Snapdeal, India's third largest online portalSnapdeal

Online retailer Snapdeal has given stock options to 1,200 employees to recognize their contribution to its success and retain them, as talent becomes increasingly crucial to the success of companies in the e-commerce sector, which is growing at a fast pace in India. 

Further, the company has amended the vesting period for stock options from annual to quarterly basis in order to motivate employees.

The e-tailer has raised the share of equity allocated for distribution of options to 10 percent from 6 percent to enable the recent round of employee stock options (ESOPs).

"Only the top performers at Snapdeal have got stock options over and above the salary increments," Saurabh Nigam, vice-president (HR), Snapdeal, told The Economic Times.
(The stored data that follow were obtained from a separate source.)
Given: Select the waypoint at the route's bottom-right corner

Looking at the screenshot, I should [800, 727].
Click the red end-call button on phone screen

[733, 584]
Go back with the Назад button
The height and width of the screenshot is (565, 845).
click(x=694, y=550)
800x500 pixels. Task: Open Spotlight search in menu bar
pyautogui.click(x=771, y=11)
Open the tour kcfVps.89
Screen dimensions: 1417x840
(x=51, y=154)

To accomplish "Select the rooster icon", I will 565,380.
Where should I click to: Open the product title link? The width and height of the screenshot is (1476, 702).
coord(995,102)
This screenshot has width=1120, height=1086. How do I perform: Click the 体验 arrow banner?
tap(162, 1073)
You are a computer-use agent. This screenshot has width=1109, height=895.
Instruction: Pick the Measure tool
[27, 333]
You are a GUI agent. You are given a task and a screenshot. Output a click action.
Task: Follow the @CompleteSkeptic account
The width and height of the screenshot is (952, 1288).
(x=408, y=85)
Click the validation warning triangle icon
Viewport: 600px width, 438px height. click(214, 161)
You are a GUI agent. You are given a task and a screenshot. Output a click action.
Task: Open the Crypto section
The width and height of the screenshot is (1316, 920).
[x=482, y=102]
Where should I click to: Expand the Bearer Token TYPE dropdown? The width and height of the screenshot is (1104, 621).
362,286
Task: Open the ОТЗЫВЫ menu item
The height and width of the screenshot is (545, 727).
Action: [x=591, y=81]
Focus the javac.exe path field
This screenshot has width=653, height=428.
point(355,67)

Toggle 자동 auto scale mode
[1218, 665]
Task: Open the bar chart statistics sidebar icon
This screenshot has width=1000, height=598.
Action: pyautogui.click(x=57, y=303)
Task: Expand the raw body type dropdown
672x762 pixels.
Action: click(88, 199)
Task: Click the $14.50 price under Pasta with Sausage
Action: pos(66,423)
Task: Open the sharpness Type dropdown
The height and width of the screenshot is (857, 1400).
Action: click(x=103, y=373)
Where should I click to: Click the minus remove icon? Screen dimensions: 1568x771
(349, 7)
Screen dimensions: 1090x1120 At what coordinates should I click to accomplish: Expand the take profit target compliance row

The 1,200 employees constitute about a third of its total headcount of of 4,000. In the previous year, the company awarded stock options to 300 out of a total 1,200 employees.

"We clearly want to share our success and recognise their role in the company's journey," he said.

Other Internet startups such as Flipkart, Pepperfry and UrbanLadder are also giving out stock options to employees as part of their talent retention strategy. 

The startups are also rewarding their employees with cash prizes and gifts. Companies such as Ibibo , Pepperfry, HolidayIQ and FabFurnish have even reduced the performance appraisal cycle to quarterly or half yearly basis, instead of annual.

According to a report by Morgan Stanley, Flipkart accounted for 44% share of India's e-commerce market, followed by Delhi-based rival Snapdeal at 32%. Amazon, launched in India in 2013, ranked third with just 15%, Business Standard reported.

Snapdeal, which received $627 million in funding from Japan's SoftBank Group in November last year, is expected to make acquisitions worth $1 billion this year.